We have previously reported on the use of a 2.5-cm diameter balloon catheter in our clinical studies, however, due to the smaller esophageal diameter of swine, a 1.8-cm diameter balloon was used here. This balloon diameter caused considerable dilation of the esophagus, reducing motion artifacts due to peristalsis and eliminating regions without contact (ie, artifacts that have been observed in our previous clinical studies). Based on an assessment of the datasets acquired in our ongoing clinical studies in which we have imaged approximately 100 patients with our balloon catheter, we do not anticipate that physiological motion, including that caused by peristalsis or respiration, will significantly affect our marking accuracy. To date we have not observed motion artifacts from respiration, however, if this motion becomes problematic we may consider the use of larger or variable diameter balloon catheters to further stabilize the esophageal wall with respect to the balloon catheter. The compression of the balloon, however, may affect diagnostic criteria,11
and may impact the generation of laser marks. These questions will be addressed in future clinical studies designed to test the efficacy of the guided biopsy procedure in patients.

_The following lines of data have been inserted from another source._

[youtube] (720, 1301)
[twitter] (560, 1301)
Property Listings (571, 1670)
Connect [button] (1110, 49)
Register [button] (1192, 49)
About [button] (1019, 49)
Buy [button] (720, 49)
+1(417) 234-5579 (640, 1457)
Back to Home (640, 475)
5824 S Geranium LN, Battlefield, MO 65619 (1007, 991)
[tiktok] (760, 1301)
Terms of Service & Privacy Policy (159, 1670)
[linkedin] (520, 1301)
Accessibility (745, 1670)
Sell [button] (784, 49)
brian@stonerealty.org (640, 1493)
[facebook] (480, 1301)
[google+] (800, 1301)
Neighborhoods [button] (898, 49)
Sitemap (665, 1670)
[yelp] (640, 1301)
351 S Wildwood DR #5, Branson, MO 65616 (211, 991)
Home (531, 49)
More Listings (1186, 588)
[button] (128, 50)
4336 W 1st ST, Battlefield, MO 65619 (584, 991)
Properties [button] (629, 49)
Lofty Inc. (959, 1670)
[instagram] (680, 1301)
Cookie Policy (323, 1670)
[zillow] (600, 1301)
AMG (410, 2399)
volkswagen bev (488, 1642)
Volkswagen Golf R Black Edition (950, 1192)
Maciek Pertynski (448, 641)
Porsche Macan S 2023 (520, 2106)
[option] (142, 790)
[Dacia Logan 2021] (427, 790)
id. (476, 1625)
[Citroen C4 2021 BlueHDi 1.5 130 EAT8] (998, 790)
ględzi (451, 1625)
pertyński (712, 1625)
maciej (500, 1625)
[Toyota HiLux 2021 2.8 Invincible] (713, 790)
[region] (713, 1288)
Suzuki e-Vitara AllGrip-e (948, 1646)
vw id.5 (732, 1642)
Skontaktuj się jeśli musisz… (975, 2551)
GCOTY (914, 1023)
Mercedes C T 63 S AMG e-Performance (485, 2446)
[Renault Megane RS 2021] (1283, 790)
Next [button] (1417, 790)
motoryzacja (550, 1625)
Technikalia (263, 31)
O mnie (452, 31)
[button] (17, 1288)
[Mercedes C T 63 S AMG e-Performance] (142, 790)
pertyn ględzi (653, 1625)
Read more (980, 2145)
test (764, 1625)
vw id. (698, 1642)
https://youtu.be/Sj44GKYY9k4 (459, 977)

The anatomic depth of the thermal injuries caused by the 2-second laser exposures was measured to extend to 27.03% of the full thickness of the mucosa, with partial healing observed at day 2. Given that the histologic depth of biopsies obtained by using standard forceps has been reported to extend to the muscularis mucosa,12
we anticipate that the risk to the patient undergoing this procedure will be low and not significantly greater than that of standard endoscopic practice.
The overarching goal of this research is to provide endoscopists with a method for guiding biopsies to decrease the sampling errors associated with surveillance. To this end, in addition to being able to accurately mark targets, the technique must be cost-effective and must be capable of being performed within an acceptable procedural time. In our studies, the time required to identify a target and place two marks surrounding the target did not exceed 2 minutes/target. Under the assumption that this technique will decrease the amount of biopsies required, we therefore believe that this entire procedure can be conducted without unduly extending the procedure time. The time required to identify disease targets has not yet been established; however, this is a topic for future studies. A cost-effectiveness analysis is also beyond the scope of this article, but we note that the use of guided biopsies should decrease the expense of surveillance by minimizing the number of biopsies obtained and by providing a more accurate diagnosis, which will result in more appropriate and timely patient management.
Although future clinical studies are required to ultimately determine the clinical viability of this technology, we have demonstrated that OFDI-guided biopsy with laser marking is feasible in the swine esophagus. OFDI-guided biopsy may prove to be a powerful diagnostic tool and, when used as an alternative to conventional random biopsy in the surveillance of Barrett's esophagus, may work to increase the biopsy yield and reduce the total number of biopsies acquired.